A frustration expressed at the Forum concerned the lack of a vision for our arts and creative future, including a clearly articulated and practicable strategic plan at all levels of government.  Short-term, ad hoc decisions in funding and planning delay or impede the development of arts infrastructure.

Forum attendees asked how can we amend our urban planning systems so that the organic growth of arts precincts can be facilitated, especially the sort of precincts that pulse with life and invite extensive participation?

Attendees highlighted the impressive range of arts practices, exhibitions and performances scheduled in the ACT region, but asked how can the arts and cultural sector better connect with tourism promotion and publicity?

Canberra’s national cultural institutions, museums and galleries, universities, colleges and schools employ many visual artists, musicians, composers, and writers, and their presence and their work is integral to the vitality of our region’s cultural life.
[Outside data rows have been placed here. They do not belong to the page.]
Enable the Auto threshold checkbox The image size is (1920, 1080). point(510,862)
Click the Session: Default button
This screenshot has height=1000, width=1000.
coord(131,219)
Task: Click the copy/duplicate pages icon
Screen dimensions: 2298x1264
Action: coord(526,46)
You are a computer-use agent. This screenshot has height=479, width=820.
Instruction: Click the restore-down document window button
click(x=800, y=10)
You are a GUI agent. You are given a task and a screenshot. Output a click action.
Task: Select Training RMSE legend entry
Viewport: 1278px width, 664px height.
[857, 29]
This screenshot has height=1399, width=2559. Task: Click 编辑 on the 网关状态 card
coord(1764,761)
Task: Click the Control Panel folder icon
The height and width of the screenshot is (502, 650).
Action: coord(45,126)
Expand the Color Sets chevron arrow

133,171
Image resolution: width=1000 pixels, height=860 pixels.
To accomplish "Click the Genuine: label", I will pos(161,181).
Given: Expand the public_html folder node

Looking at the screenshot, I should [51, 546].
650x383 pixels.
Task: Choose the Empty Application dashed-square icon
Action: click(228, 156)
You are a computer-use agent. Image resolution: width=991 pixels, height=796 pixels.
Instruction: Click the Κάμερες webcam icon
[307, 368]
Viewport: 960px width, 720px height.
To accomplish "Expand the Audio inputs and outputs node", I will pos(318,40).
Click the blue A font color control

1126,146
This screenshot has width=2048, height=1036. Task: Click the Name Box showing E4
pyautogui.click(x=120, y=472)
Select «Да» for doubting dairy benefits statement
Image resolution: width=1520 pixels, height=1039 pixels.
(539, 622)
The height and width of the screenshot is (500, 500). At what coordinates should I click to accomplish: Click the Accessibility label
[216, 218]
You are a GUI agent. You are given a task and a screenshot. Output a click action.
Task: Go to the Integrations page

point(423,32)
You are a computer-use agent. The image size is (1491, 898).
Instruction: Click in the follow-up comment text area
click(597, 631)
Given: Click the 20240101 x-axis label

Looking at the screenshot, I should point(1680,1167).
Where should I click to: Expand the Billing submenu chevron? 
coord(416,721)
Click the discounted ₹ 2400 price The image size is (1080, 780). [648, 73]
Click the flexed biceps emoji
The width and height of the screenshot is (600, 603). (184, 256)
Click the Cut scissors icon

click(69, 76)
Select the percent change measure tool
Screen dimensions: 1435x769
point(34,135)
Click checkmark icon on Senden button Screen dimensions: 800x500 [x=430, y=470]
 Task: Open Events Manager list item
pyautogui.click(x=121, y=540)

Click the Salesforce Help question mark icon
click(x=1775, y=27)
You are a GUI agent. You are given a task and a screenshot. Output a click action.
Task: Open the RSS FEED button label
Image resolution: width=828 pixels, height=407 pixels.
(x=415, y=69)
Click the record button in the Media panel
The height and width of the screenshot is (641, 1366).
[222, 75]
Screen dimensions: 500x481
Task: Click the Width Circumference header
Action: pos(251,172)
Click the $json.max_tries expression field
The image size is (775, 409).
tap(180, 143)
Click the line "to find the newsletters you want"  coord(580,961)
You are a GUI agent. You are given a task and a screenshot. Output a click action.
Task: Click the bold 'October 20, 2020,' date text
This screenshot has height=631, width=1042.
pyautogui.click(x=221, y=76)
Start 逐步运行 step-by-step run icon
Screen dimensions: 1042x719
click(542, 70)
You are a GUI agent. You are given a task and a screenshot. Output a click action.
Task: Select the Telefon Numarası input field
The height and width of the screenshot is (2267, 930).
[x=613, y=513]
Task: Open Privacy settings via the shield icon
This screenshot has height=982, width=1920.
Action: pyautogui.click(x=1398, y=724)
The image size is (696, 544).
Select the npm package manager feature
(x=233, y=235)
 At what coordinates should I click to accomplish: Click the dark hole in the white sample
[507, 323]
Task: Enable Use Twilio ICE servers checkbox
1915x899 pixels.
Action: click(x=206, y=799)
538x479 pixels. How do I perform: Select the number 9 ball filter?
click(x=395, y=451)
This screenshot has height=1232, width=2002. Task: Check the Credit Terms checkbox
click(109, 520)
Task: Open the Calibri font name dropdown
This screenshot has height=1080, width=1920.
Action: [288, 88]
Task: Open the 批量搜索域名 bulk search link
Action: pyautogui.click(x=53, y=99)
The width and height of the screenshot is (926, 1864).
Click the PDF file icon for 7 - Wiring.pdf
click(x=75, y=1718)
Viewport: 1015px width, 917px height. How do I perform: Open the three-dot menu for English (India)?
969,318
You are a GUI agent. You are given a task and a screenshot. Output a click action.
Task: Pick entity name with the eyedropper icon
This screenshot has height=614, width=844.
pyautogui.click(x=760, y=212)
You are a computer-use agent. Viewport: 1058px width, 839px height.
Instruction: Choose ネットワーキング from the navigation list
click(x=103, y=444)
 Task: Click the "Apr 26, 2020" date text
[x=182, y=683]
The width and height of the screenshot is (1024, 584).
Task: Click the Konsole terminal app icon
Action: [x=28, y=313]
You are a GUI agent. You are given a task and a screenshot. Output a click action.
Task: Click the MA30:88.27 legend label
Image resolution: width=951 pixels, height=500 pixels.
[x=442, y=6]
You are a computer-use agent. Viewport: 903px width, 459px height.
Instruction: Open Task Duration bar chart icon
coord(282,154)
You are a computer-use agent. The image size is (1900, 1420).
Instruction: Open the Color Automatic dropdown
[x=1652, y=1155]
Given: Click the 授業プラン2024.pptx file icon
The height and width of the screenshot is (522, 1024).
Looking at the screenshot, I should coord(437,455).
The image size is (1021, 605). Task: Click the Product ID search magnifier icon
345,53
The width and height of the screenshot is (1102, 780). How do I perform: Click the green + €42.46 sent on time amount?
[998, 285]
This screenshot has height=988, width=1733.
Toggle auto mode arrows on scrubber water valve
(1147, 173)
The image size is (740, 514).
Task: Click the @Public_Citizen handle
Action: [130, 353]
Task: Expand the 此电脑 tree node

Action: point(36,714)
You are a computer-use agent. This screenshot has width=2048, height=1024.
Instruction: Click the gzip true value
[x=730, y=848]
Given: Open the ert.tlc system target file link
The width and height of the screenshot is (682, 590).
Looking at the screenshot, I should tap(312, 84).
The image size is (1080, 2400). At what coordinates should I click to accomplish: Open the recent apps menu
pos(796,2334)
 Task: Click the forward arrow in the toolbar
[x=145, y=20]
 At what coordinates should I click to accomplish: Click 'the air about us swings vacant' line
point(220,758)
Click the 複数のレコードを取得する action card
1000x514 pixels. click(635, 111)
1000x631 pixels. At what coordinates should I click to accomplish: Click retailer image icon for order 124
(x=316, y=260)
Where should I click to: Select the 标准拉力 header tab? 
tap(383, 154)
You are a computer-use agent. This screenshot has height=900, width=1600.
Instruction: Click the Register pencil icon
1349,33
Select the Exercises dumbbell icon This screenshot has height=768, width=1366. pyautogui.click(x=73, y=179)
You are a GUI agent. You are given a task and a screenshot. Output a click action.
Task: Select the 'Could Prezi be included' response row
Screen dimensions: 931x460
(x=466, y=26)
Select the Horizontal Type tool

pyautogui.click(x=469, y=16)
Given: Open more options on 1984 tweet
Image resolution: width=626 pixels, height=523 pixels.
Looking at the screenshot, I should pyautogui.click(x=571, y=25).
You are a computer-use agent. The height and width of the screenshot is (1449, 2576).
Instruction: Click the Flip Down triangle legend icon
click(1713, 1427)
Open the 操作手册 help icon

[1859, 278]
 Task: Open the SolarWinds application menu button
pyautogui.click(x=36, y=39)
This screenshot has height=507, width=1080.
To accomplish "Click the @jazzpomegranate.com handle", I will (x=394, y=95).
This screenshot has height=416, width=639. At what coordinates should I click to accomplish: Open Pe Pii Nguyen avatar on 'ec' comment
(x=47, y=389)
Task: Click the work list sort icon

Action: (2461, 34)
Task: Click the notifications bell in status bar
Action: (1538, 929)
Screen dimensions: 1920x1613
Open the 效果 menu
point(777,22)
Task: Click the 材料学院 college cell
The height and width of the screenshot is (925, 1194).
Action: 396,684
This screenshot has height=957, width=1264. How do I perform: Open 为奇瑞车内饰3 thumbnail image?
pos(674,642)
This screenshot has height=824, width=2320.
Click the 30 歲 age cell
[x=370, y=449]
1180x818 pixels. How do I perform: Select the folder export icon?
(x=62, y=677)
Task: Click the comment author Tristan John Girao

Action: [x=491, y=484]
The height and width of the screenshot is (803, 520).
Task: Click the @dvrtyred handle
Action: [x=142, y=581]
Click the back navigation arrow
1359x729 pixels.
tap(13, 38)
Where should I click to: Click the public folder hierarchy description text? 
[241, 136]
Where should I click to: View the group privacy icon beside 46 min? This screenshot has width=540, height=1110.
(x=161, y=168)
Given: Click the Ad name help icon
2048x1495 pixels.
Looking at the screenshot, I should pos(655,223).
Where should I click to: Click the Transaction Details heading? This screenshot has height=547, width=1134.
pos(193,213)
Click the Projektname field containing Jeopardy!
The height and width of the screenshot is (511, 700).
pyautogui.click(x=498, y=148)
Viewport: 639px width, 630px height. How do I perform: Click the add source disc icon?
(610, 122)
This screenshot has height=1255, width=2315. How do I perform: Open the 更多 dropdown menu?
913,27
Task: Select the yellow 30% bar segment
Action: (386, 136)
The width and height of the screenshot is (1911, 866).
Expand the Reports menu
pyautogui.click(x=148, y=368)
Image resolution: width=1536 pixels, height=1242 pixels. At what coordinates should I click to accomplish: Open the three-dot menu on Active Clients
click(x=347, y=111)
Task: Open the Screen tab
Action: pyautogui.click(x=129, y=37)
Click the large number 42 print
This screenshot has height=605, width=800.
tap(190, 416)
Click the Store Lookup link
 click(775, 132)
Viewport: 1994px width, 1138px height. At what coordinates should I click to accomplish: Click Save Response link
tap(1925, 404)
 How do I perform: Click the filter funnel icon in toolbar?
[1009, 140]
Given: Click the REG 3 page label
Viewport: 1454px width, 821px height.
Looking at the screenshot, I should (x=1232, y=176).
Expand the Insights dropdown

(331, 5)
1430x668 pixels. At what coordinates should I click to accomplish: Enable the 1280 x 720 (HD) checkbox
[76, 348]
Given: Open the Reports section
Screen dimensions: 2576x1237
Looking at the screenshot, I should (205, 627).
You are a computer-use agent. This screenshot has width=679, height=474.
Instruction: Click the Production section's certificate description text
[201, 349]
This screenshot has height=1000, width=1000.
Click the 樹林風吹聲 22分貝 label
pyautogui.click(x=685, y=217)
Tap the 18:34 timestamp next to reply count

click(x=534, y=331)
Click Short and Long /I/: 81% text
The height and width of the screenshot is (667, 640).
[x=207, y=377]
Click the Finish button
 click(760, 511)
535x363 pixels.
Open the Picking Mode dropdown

They offer a high level of professionalism as a benchmark for the community.  The inter-connection between institution-based artists and cultural infrastructure – arts organisations, arts centres, and community groups – is central to the quality of arts experiences available.  The wide-spread outpouring of concern about proposals to reduce specialist music tuition at the ANU School of Music exemplifies the importance of the link between the School’s professional musicians and the region’s music community, which relies on specialist expertise at a high artistic standing.

The ACT region is home to a wide range of professional artists, many of whom straddle the institution-community divide.  These practitioners form the back-bone of our cultural life, contributing to the vitality and energy in our communities. Without an institutional employment base, they would be lost to us.  Without these artists, we lose their ideas, expertise and inspirational practice premised on research, innovation, technical risk, and the acquisition of new knowledge.  Without these artists, we are all less inspired to think in new and exciting ways.

In 2013 there are two significant birthdays in our region: the Centenary of Canberra and Goulburn’s 150th as a city.  Now is the time to capitalise on the depth of creative talent and the quality of cultural life around us.  Now is the time to tackle big issues, support radical thinking, to be brave.  Now is the time to highlight the national and international achievements of our artists and arts organisations and the significance of our educational and cultural institutions.  Now is the time to celebrate with confidence and generosity the inspired creative crucible that is the ACT region – there is no doubt that it can be a place that lifts us all above life’s utilitarian dimension.  The Childers Group is serious about that word crucible, because we have at our core Canberra, the nation’s capital city.

In the year of significant milestones, let’s honour the quality of cultural life and the creative crucible that is the ACT region.  The spirit of that idea makes us a very special place indeed.